* _PROBLEM DETAILS_: Do any lines in the data below contain "sidebar"? If so, copy every one of them.

* _Stored items_:
==========
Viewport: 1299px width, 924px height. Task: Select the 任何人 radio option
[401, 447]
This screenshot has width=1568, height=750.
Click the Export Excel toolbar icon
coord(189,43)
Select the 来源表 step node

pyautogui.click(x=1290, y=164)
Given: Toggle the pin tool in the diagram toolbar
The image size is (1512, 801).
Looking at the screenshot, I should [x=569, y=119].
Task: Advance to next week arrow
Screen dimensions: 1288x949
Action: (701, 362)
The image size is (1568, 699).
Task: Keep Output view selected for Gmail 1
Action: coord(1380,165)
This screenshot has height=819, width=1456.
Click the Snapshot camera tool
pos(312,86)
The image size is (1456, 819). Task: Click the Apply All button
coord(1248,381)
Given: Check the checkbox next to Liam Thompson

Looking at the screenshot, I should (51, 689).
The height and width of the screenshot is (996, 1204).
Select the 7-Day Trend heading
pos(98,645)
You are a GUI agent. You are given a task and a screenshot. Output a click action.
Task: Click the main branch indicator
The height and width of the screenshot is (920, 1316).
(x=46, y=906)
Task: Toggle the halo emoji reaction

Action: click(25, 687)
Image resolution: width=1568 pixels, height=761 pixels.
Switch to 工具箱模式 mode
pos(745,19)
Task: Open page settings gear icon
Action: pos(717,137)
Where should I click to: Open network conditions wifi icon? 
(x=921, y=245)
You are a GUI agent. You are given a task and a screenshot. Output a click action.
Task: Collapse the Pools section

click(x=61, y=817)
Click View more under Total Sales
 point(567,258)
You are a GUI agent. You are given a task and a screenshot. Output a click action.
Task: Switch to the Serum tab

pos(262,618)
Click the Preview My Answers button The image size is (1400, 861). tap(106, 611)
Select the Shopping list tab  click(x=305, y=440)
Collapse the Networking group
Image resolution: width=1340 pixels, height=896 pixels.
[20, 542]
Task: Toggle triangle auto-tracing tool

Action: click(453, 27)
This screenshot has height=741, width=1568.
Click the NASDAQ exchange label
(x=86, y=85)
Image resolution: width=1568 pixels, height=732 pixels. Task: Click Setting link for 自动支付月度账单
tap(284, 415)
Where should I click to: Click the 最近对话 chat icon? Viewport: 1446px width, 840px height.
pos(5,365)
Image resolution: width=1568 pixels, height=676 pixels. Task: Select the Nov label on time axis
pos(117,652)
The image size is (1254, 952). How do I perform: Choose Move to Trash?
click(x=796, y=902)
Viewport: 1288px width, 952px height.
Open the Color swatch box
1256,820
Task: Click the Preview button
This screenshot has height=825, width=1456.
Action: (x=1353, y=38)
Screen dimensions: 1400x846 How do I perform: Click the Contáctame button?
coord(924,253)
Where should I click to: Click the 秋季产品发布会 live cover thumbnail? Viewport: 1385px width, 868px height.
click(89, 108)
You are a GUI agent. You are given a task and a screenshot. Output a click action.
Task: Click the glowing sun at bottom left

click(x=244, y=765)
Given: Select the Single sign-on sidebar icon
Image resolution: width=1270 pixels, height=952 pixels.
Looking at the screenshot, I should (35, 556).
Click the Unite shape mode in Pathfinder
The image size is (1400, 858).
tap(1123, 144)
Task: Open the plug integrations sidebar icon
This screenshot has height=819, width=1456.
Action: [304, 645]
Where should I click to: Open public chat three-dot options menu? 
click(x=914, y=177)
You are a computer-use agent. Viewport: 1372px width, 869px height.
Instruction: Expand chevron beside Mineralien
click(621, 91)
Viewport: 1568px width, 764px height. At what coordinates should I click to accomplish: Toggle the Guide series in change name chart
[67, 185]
==========
* _RESULT FOR THIS EXERCISE_:
Given: Select the Single sign-on sidebar icon
Task: Open the plug integrations sidebar icon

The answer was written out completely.